O que fica evidente na tabela acima é que se formos seguir à risca o que o autor diz, não conseguimos ter 20 empresas na carteira. Falta ao Brasil um leque de empresas e até mesmo de setores para uma diversificação maior e, sem ela, corremos o risco de termos alguns anos com dividendos menores que outros, o que é péssimo para o investidor aposentado. Mas se abrirmos algumas excessões (colocando vários papéis do mesmo setor) ou mantivermos uma posição significativa em renda fixa para balancear esse tipo de oscilação, o investidor vai conseguir atingir seus objetivos. Ainda seria possível incluir aí ETFs de dividendos ou fundos imobiliários, mas quis ser fiel ao método, ainda que isso nos desse uma carteira “curta”.
Conclusão:
O método Bazin ainda funciona nos dias de hoje, e seguirá funcionando quando os dividendos forem taxados. O Brasil conta com uma regra muito favorável aos acionistas que obriga todas as empresas listadas em bolsa a distribuirem na forma de dividendos pelo menos 25% de seu lucro líquido. Apesar de individualmente as empresas oscilarem, ano a ano a renda passiva subiu sempre.
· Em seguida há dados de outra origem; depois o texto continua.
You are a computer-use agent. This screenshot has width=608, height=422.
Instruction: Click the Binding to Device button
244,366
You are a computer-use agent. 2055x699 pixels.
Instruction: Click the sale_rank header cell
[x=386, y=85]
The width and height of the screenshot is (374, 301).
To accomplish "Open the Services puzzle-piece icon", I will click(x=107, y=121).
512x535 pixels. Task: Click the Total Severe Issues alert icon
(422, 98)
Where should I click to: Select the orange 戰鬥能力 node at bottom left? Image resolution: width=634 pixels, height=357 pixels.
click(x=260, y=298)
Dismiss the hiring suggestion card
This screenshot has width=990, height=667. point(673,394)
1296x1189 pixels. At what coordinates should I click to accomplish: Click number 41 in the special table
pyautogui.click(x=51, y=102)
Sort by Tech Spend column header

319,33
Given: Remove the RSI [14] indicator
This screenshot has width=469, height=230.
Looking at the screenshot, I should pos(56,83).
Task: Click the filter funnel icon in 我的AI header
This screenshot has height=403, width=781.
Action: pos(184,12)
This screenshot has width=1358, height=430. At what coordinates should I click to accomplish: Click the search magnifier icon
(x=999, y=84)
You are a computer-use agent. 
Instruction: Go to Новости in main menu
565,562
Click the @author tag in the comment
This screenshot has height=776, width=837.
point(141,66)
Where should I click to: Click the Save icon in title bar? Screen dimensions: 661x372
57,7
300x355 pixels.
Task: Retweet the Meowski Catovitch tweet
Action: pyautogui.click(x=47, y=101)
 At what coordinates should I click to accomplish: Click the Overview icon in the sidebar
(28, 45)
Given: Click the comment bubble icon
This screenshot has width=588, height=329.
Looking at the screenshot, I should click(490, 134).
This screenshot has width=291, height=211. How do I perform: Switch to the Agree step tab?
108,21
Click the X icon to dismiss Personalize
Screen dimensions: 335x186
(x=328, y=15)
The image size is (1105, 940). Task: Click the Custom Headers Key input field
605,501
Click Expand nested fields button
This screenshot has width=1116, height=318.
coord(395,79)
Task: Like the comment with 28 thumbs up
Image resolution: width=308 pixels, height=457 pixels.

Pessoalmente, avaliei em profundidade apenas BBAS3 (há um estudo completo da empresa aqui no blog), e não faria investimentos nessa lista toda sem antes aprofundar o meu conhecimento sobre cada uma. Mas considero a ideia dessa carteira de ações muito interessante para quem busca renda passiva no Brasil. Eu faria adaptações ao método, apertando um pouco mais os filtros quantitativos, mas aqui busquei mostrar como seria seguir à risca as palavras do autor do livro. Os ganhos de aproximadamente 50% no patrimônio em dólar e de quase 100% nos dividendos em 5 anos são resultados excelentes e que comprovam a eficiência do método. Ainda que eu não concorde com tudo o que Décio Bazin afirma, considero seu livro uma leitura obrigatória aos investidores brasileiros. Cresci como investidor ao me entregar ao aprendizado que o livro e a carreira do autor me trouxeram. E sou muito grato ao amigo que me apresentou a obra, o Cmte. Ronald Gomes. Obrigado, “my Captain”!